On April 14, 2008, Hollywood's gravitational pull got turned up a notch. That day, audiences for Iron Man were getting their first taste of the Marvel post-credits scene: "You think you're the only superhero in the world? Mr Stark, you've become part of a bigger universe. You just don't know it yet." Samuel L Jackson was nominally addressing Robert Downey Jr's billionaire playboy character Tony Stark, but really he was talking to us.

This was a pitch for a new form of franchise: the interlinking lattice of blockbusters, with superheroes strolling in and out of each other's films before tag-teaming in 2012's insanely lucrative The Avengers, that become known as the Marvel Cinematic Universe.

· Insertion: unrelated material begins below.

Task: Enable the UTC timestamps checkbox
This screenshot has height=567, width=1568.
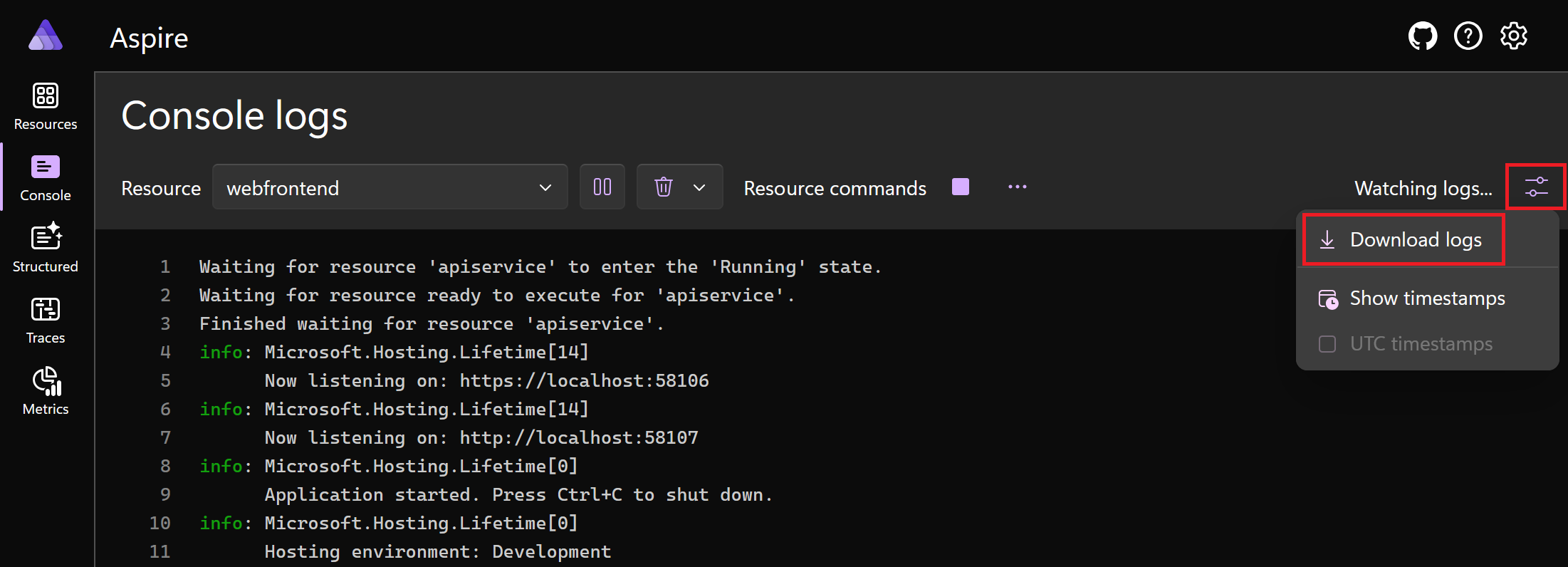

The semioticians once called these kind of clubby references "intertextuality". But where they appeared in cinema before, it wasn't as part of a business strategy. Quentin Tarantino, for example, likes to draw playful lines through his oeuvre: ear-slicing Vic Vega in Reservoir Dogs is, wouldn't you know it, the brother of John Travolta's Pulp Fiction hitman Vincent.

Tarantino, though, never had total world domination in mind.

Post-Marvel, an "extended universe" of connected films, has become the primary tactic of Hollywood studios for digging in their franchises worldwide.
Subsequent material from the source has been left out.